■ Task details
The answer must reproduce exactly the lines from the one with "Viewport: 396px width, 954px height." through the end of the material, and it must contain no pictures.

■ Recorded data
━━━━━━━━━━━━━━━━━━━━━━━━━━━━━━

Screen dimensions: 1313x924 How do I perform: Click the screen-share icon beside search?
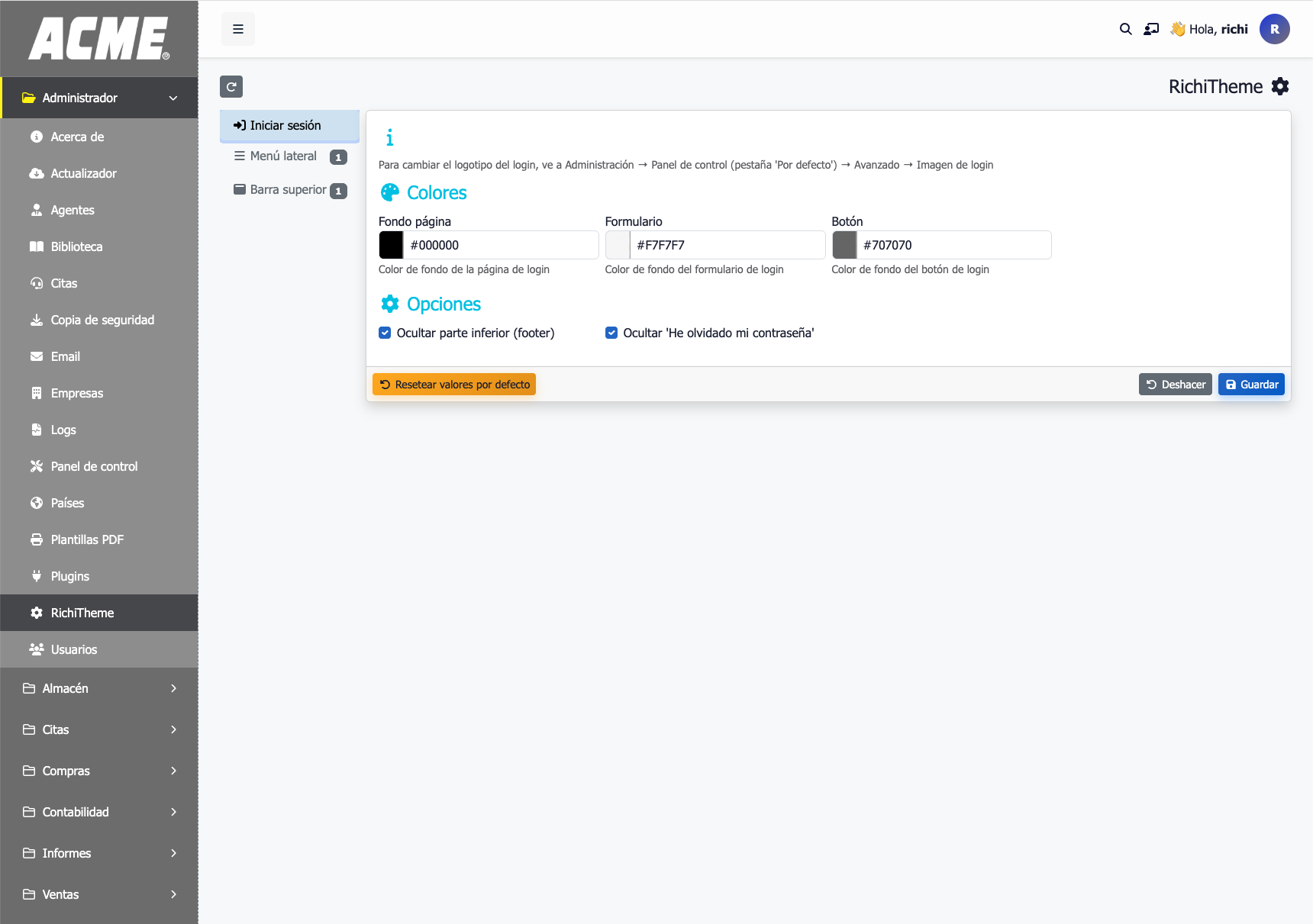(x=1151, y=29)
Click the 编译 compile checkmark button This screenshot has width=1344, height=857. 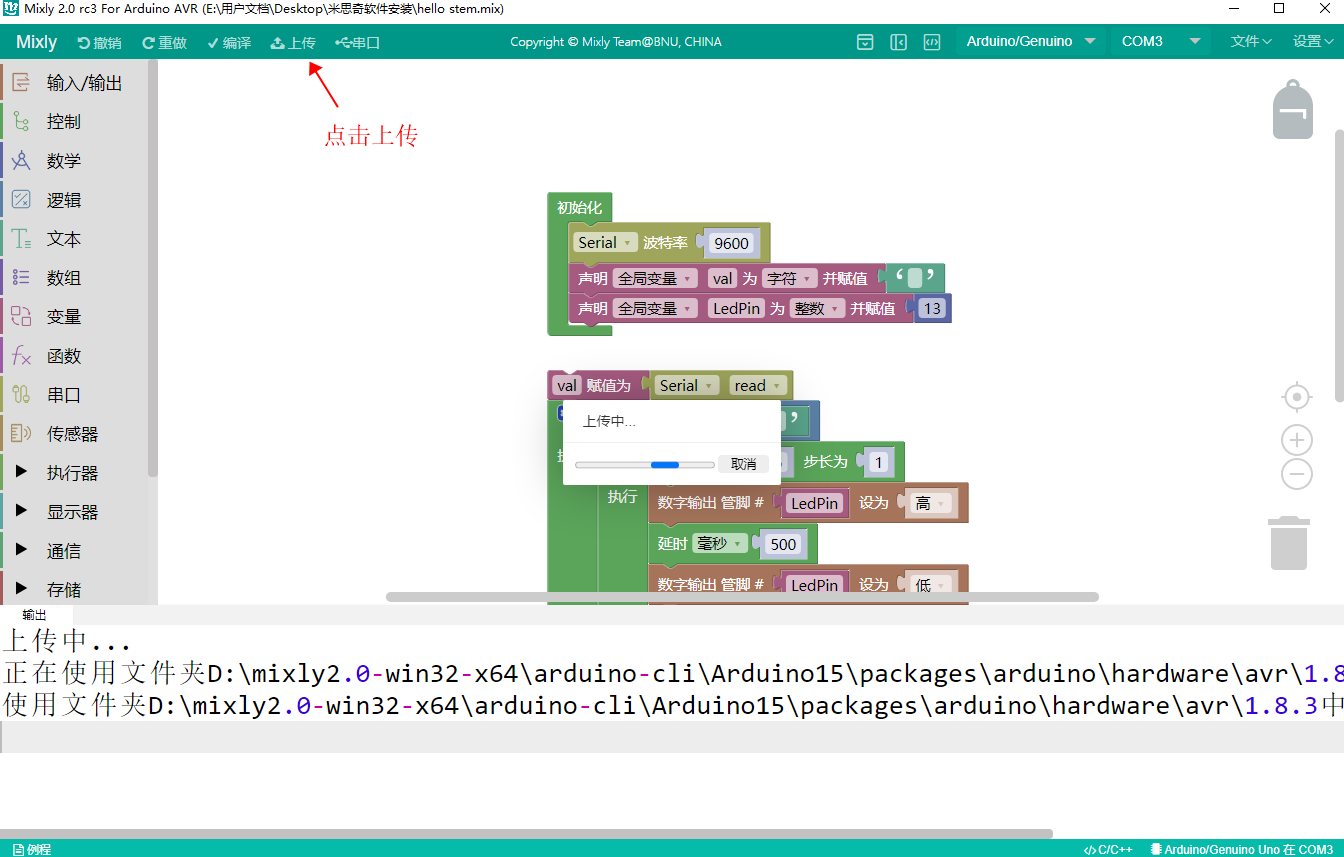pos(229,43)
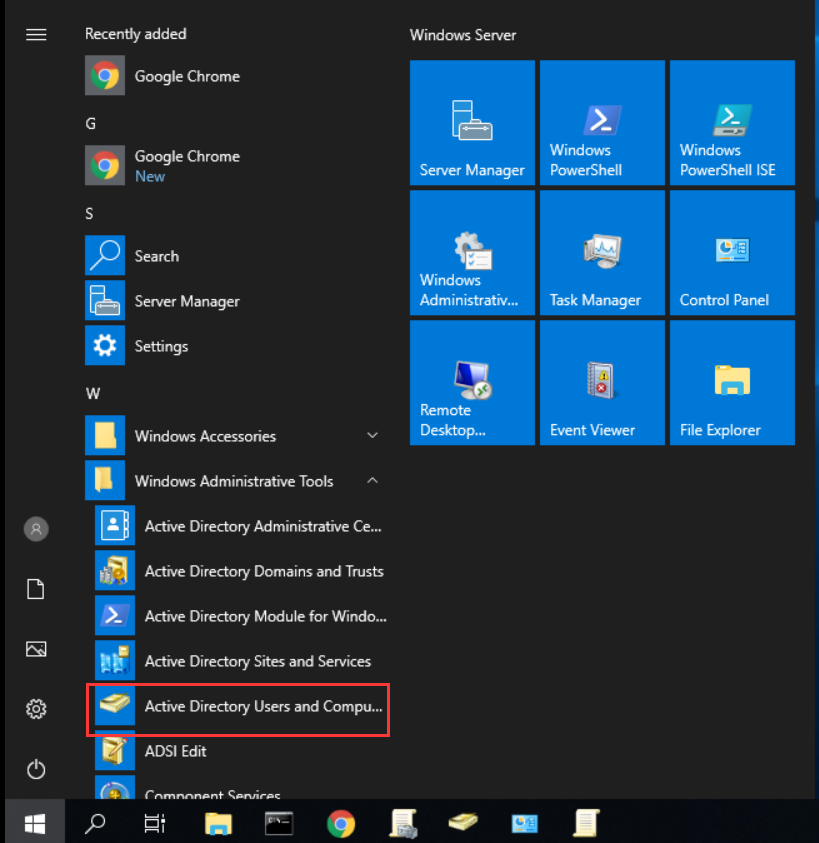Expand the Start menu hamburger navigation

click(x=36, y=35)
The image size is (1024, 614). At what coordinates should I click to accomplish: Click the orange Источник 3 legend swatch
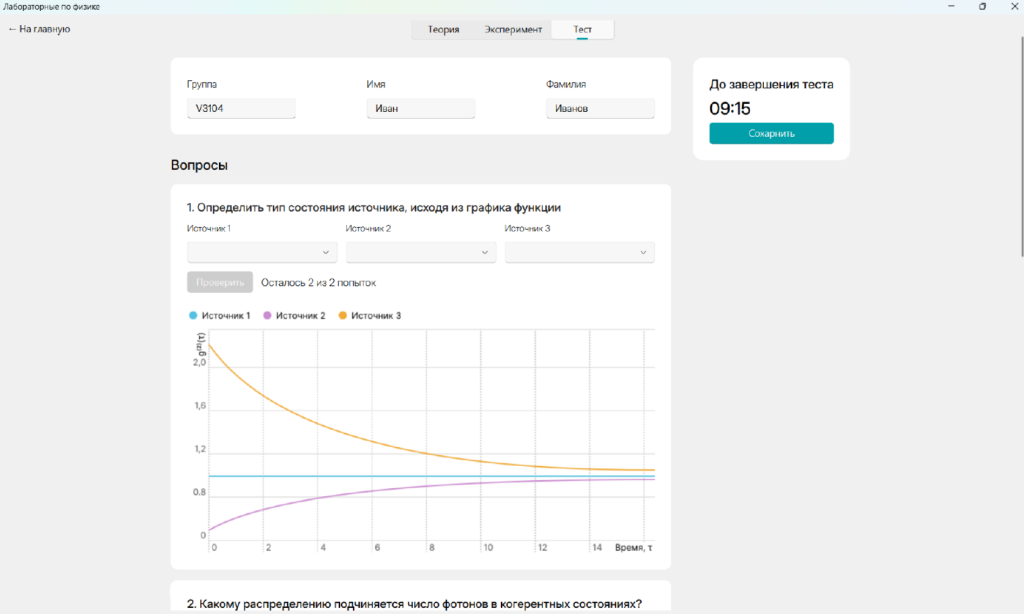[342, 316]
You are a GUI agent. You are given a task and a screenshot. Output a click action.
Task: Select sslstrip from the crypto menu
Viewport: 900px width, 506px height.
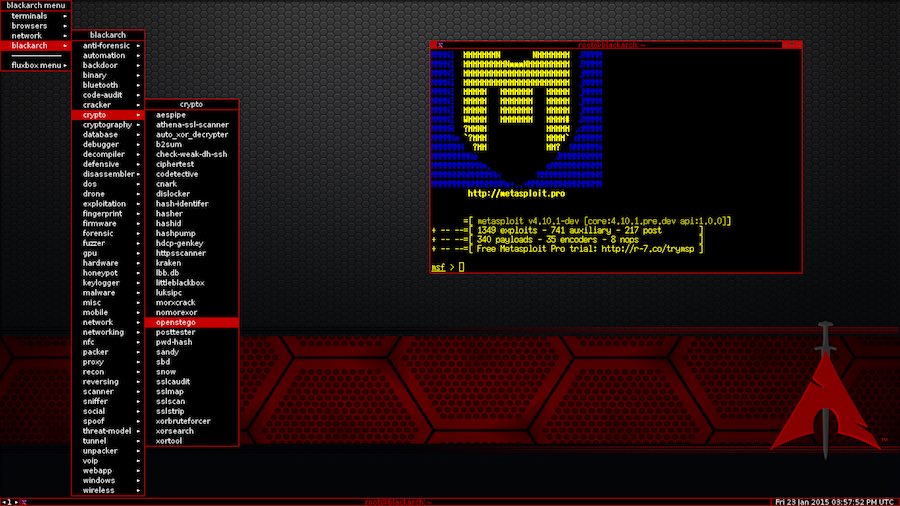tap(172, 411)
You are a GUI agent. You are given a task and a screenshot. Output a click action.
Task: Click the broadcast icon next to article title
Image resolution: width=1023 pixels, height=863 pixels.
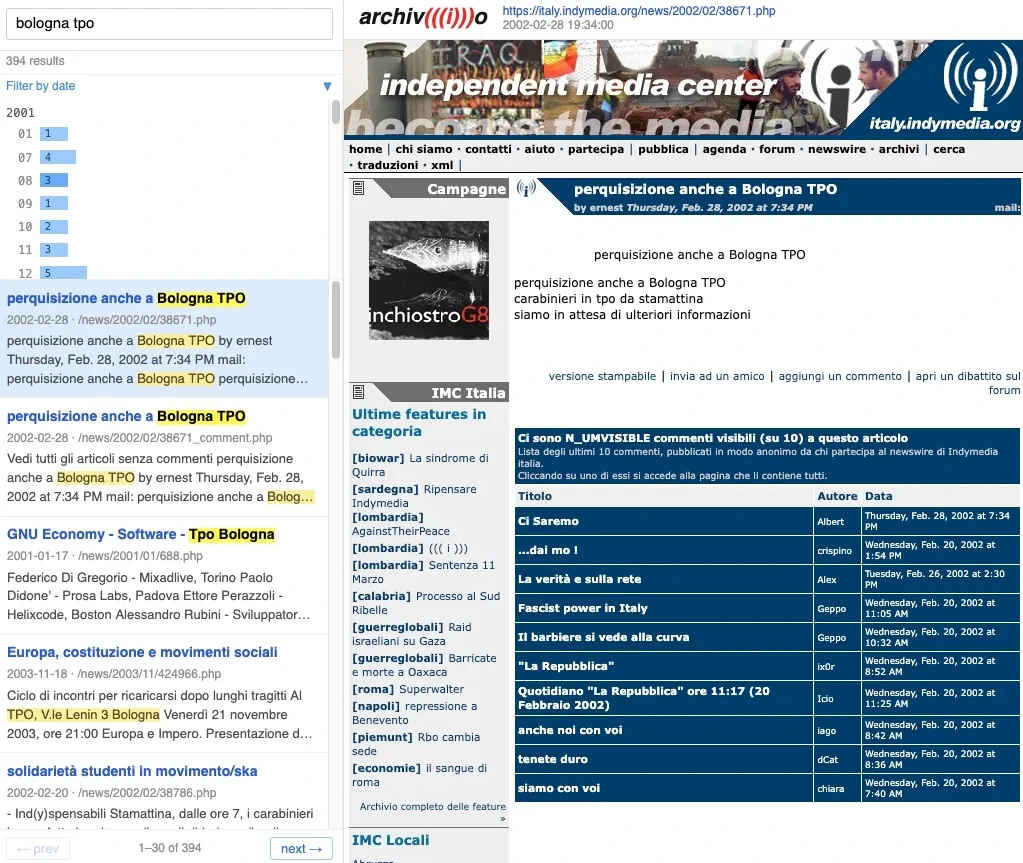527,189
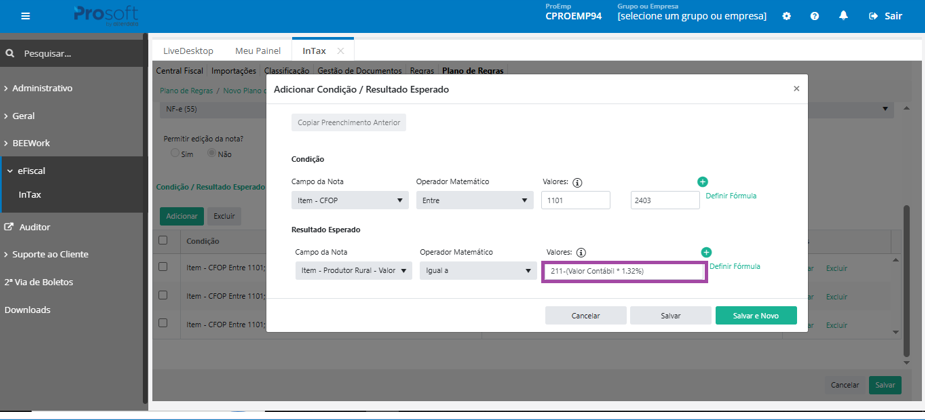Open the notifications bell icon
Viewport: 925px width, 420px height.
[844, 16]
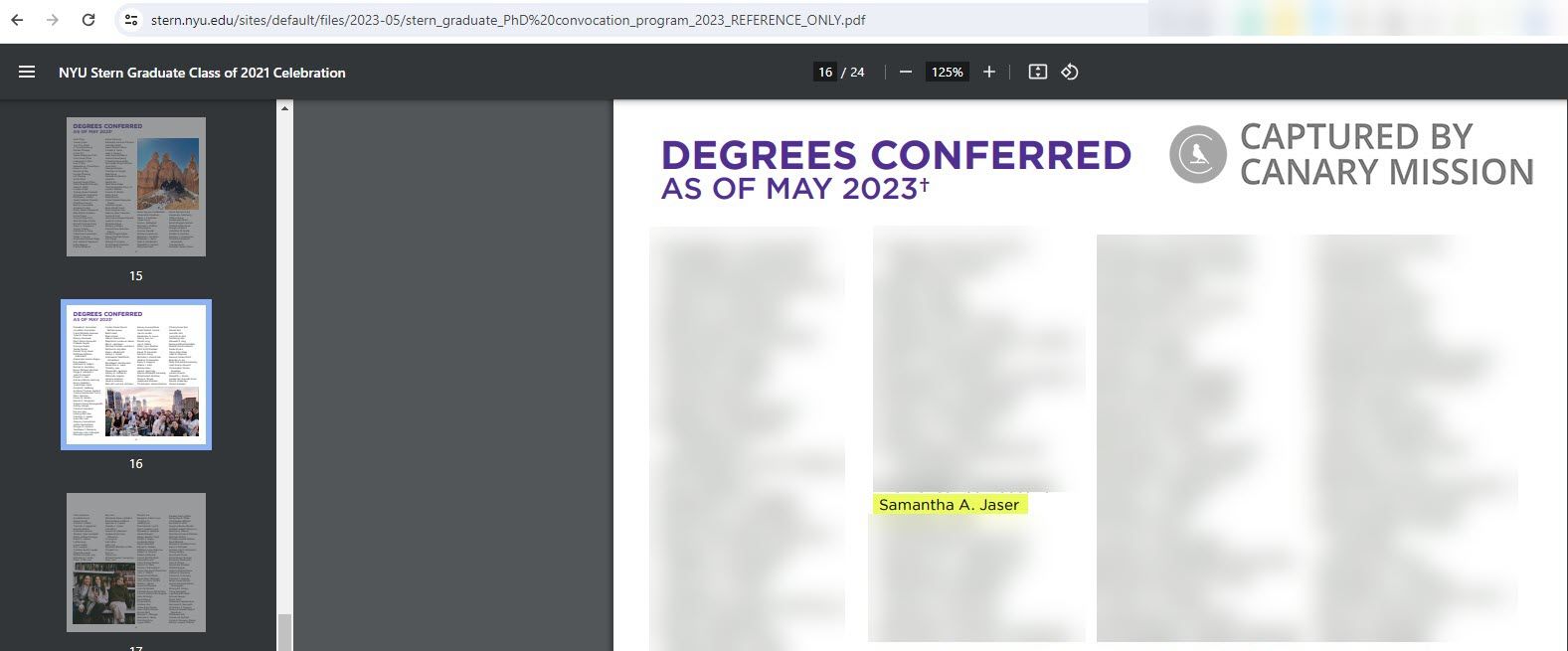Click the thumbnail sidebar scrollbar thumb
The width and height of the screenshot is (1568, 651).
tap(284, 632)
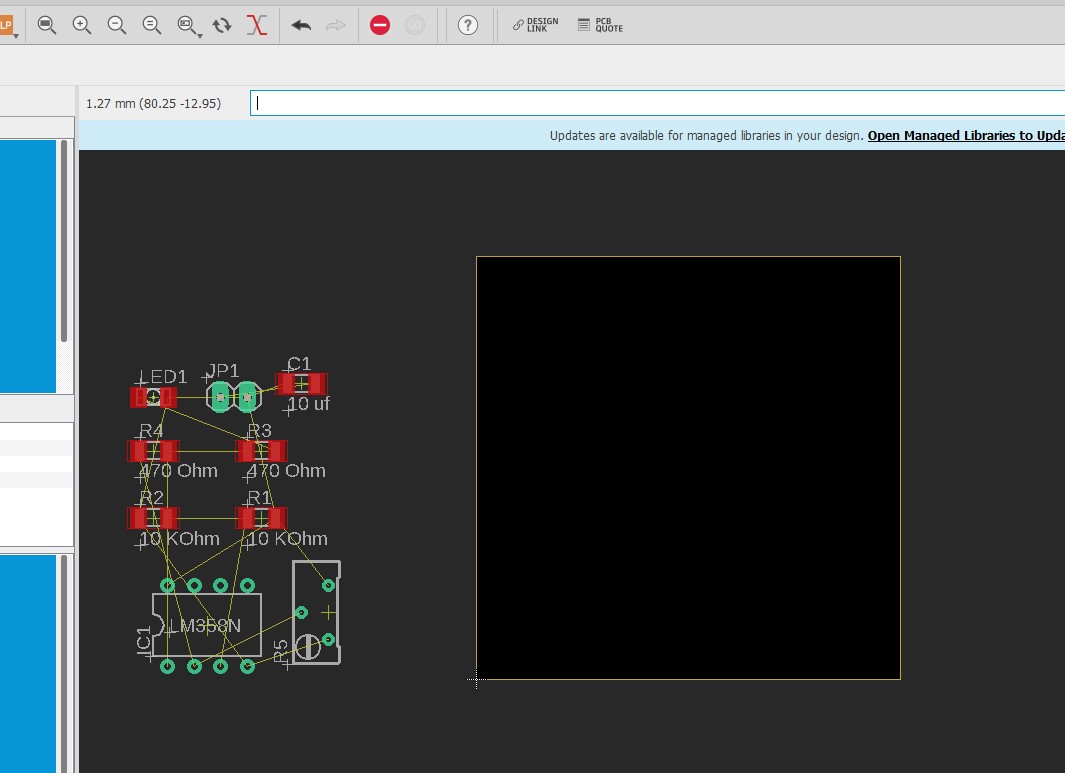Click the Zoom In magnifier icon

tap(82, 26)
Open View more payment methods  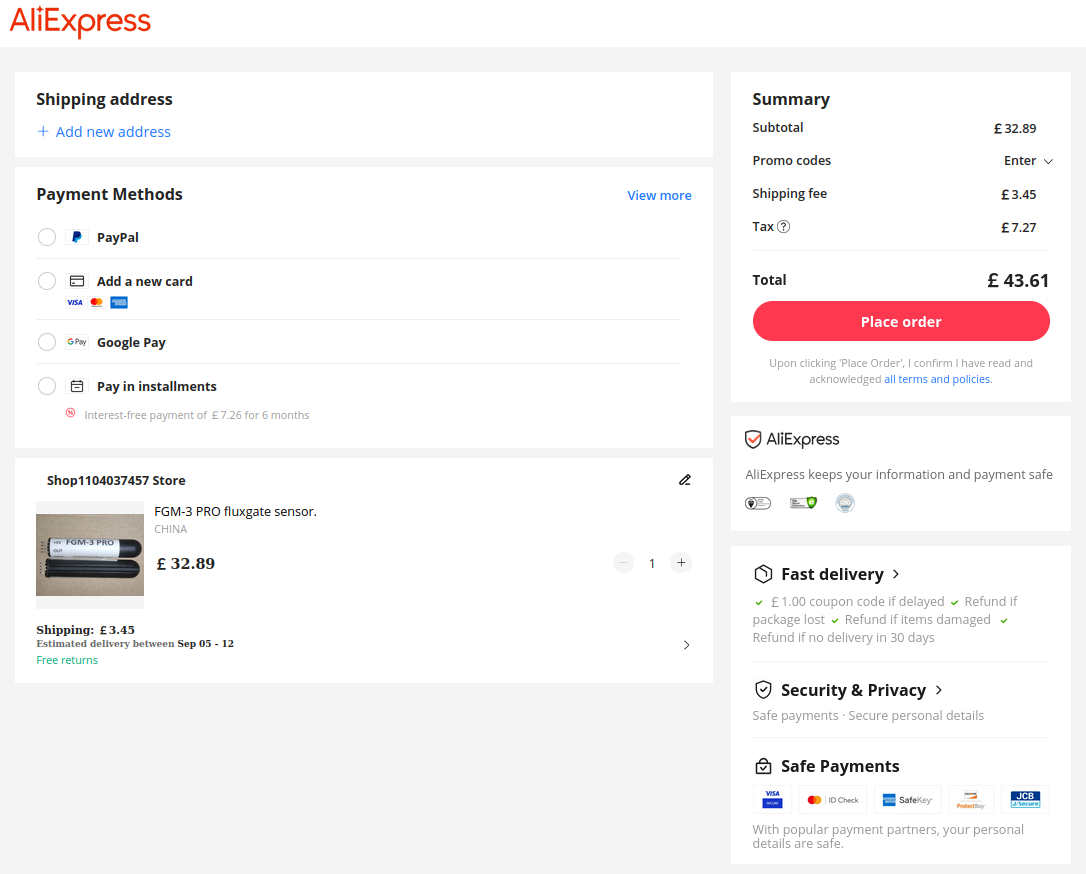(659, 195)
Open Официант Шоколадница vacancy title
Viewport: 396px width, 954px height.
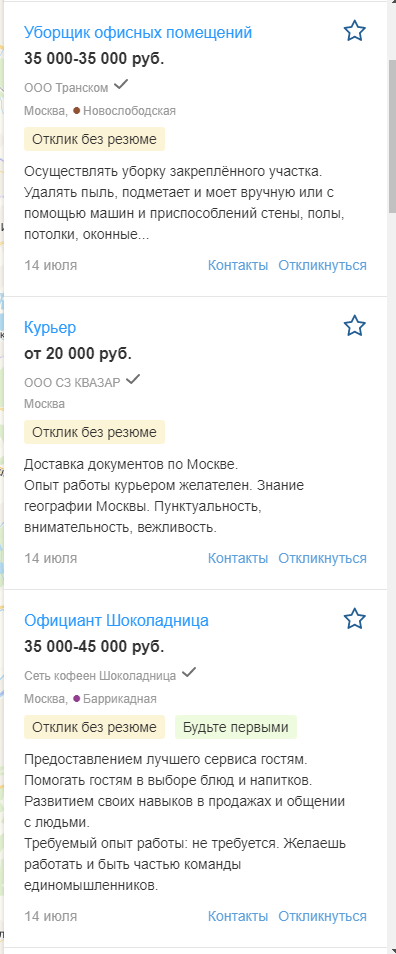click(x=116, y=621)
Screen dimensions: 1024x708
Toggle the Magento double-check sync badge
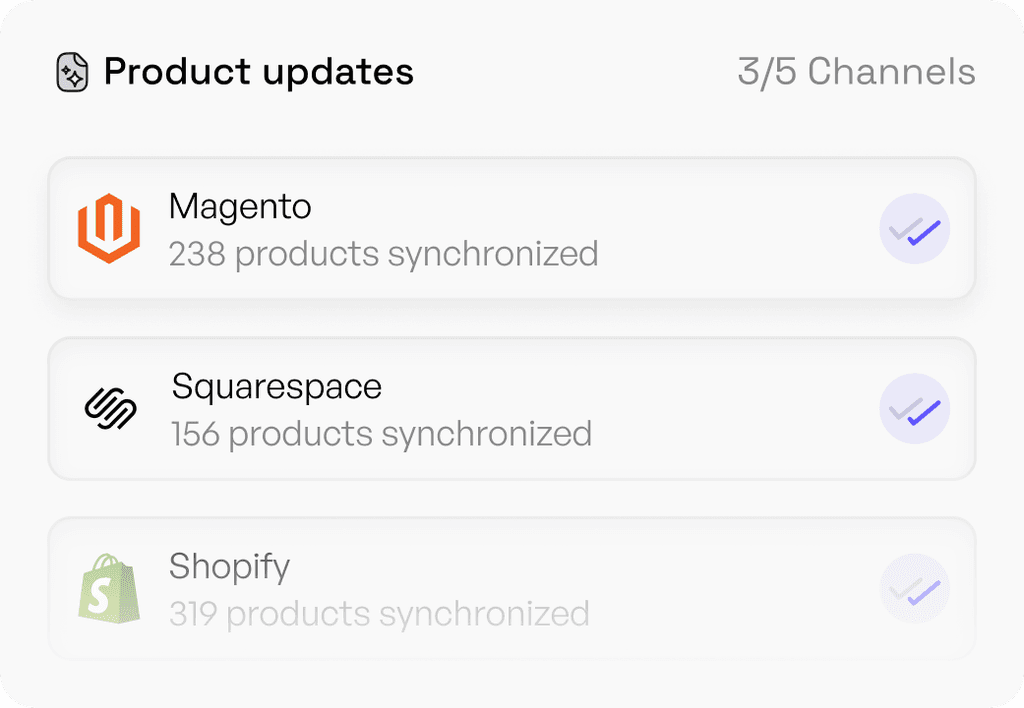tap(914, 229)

━━━━━━━━━━━━━━━━━━━━━━━━━━━━━━

■ Exercise solution
Viewport: 396px width, 954px height.
click(x=116, y=621)
Screen dimensions: 1024x708
Toggle the Magento double-check sync badge
tap(914, 229)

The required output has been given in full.